I am trying to implement omniauth-facebook as described in Railscast #360 and have run into quite a roadblock. When I click on the signin link, I get the desired popup asking me to input my facebook credentials, but when I submit, I get an OmniAuth::Strategies::OAuth2::CallbackError error. In the apache logs, this is printed: (facebook) Authentication failure! invalid_credentials: OmniAuth::Strategies::OAuth2::CallbackError, OmniAuth::Strategies::OAuth2::CallbackError
here is the relevant code:
omniauth.rb
OmniAuth.config.logger = Rails.logger
Rails.application.config.middleware.use OmniAuth::Builder do
provider :facebook, ENV['FACEBOOK_APP_ID'], ENV['FACEBOOK_SECRET']
end
sessions_controller.rb
class SessionsController < ApplicationController
def create
user = User.from_omniauth(env["omniauth.auth"])

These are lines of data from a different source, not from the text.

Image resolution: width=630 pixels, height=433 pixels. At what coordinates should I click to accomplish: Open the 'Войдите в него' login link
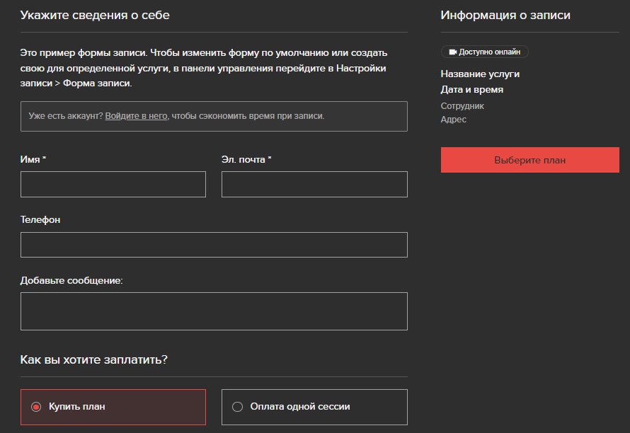click(136, 116)
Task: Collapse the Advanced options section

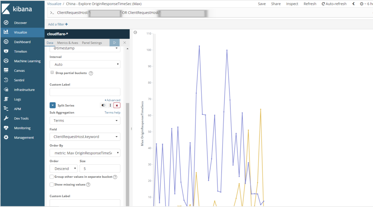Action: [112, 100]
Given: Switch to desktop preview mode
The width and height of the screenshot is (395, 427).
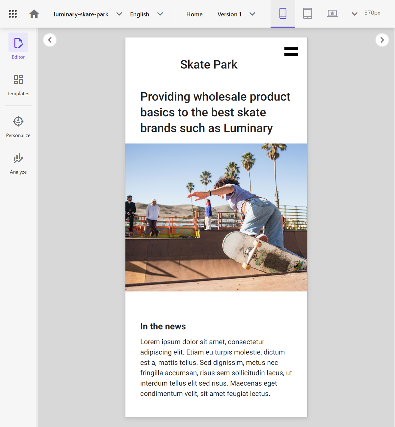Looking at the screenshot, I should pyautogui.click(x=332, y=13).
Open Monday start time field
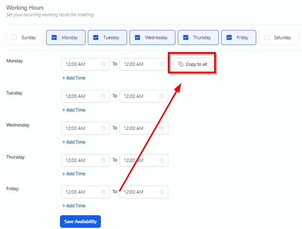302x229 pixels. click(81, 64)
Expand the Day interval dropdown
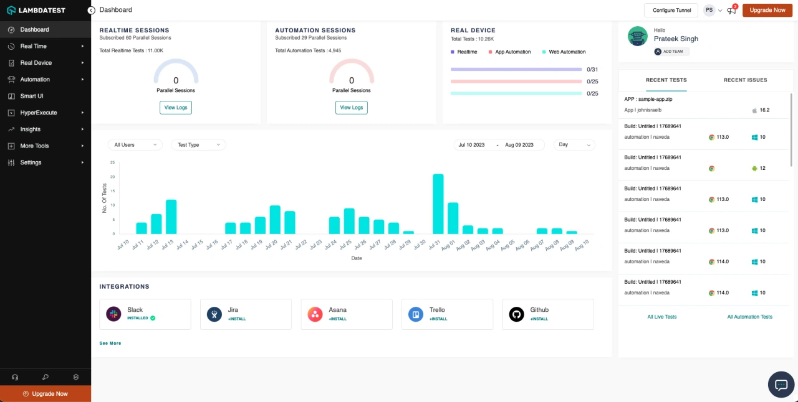 click(x=574, y=145)
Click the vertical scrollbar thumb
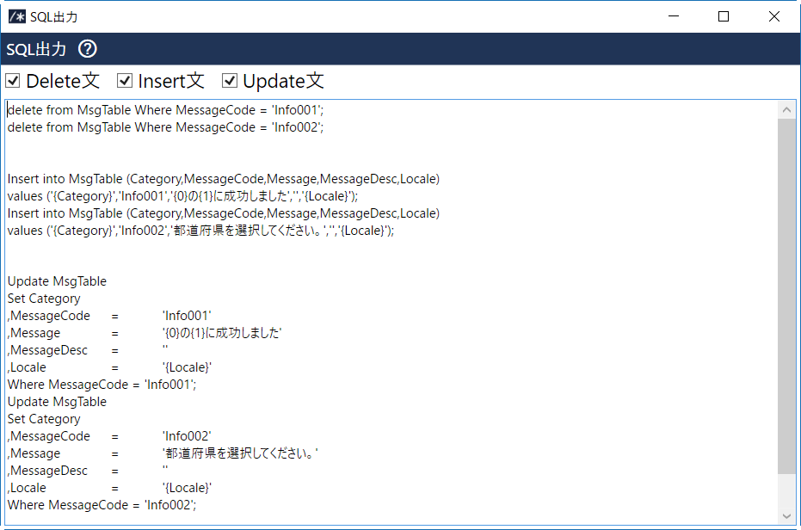The height and width of the screenshot is (530, 801). [786, 293]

session[:user_id] = user.id
redirect_to root_url
end
def destroy
session[:user_id] = nil
redirect_to root_url
end
end
application.html.erb
<div id="fb-root"></div>
<script>
window.fbAsyncInit = function() {
FB.init({
appId : '(**my app id**)', // App ID
status : true, // check login status
cookie : true // enable cookies to allow the server to access the session
});
$('#sign_in').click(function(e) {
e.preventDefault();
return FB.login(function(response) {
if (response.authResponse) {
return window.location = '/auth/facebook/callback';
}
});
});
return $('#sign_out').click(function(e) {
FB.getLoginStatus(function(response) {
if (response.authResponse) {
return FB.logout();
}
});
return true;
});
};
</script>
Am I missing something simple? I've been searching for a solution for the last few days.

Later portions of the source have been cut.